Thanks for the detailed response. :+1: The problem is, you are trying to compare different things. Why this worked until now I can’t say. In your case time_now and alarm_time are timestamps, where the “900” is an integer. You can’t calculate with that.

Would you mind trying this in the template editor and see if it works for you:

{% set alarm_time = (state_attr('input_datetime.wakeup_time', 'timestamp') | int) - 900 %}
{% set time_now = as_timestamp(states('sensor.date_time').replace(',', '')) | int %}
{{ time_now >= alarm_time }}

@123 Sorry for notifying you, but could you please take a look here and see if I’m totally wrong? It seems a little off to filter and typecast all these.
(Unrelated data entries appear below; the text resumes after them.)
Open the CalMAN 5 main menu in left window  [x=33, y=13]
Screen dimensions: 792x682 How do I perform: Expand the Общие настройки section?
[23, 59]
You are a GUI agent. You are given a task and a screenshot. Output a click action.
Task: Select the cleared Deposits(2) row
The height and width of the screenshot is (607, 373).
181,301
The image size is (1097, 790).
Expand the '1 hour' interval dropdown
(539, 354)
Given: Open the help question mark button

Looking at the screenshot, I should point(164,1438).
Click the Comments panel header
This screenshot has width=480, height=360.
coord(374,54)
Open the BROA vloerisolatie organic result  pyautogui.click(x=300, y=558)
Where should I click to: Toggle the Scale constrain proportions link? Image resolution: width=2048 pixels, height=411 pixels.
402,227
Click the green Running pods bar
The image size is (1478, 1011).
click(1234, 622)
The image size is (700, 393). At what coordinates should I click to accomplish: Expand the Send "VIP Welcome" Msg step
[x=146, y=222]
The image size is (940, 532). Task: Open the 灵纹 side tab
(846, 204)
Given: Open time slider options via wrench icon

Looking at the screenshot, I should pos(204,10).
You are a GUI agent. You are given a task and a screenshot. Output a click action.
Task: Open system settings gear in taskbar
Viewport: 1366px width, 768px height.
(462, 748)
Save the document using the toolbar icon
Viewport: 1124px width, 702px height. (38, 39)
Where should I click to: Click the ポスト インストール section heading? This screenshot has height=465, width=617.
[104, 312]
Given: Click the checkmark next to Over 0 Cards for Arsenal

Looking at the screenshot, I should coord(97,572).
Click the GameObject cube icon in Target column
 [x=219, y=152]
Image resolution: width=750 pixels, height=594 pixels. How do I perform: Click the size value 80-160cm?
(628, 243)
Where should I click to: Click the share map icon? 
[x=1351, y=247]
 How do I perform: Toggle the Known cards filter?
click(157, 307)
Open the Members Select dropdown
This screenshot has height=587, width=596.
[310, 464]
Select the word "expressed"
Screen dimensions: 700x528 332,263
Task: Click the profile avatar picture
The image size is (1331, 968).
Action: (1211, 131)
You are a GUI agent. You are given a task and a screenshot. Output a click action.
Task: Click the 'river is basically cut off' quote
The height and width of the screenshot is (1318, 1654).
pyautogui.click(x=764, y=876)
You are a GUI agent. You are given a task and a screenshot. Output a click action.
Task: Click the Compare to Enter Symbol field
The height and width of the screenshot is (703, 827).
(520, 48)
Thank you very much! :slight_smile:

{{ now().ctime()[11:16]  >= (state_attr('input_datetime.wakeup_time', 'timestamp') - 900) | timestamp_custom('%H:%M', false) }}

On the left hand side:

  • now().ctime() produces a string like this: Wed Aug 11 13:17:15 2021
  • We only want the time as hours and minutes so we use [11:16] to slice it out of the string.

On the right hand side:

  • We get the input_datetime’s value as a timestamp then subtract 900 seconds from it.
  • The result of the subtraction is converted to a time string with timestamp_custom.

You would think that it would be more elegant to compare the two times as datetime objects. The current time is easily expressed as a datetime object by now(). The challenge is to express the time-only input_datetime as a datetime object. It’s complicated by the fact it has no date and stores its time as local time and not with respect to UTC (as does an input_datetime with date and time).

The following works but is longer than comparing times as strings:

{{ now() >= now().replace(hour=state_attr('input_datetime.wakeup_time', 'hour'), minute=state_attr('input_datetime.wakeup_time', 'minute')) - timedelta(minutes=15) }}
2 Likes

@123 @paddy0174 Thanks for the detailed response, learned a lot in the process. Will try when I get at home tonight and post the result!

Is there a way/site to get more knowledge about this kind of manipulating different types of varables? The official docs are not always beginner frendly in this respect. Also the strict rules about indentations, comma’s, brackets etc is not immediately clear to a non-programmer like me.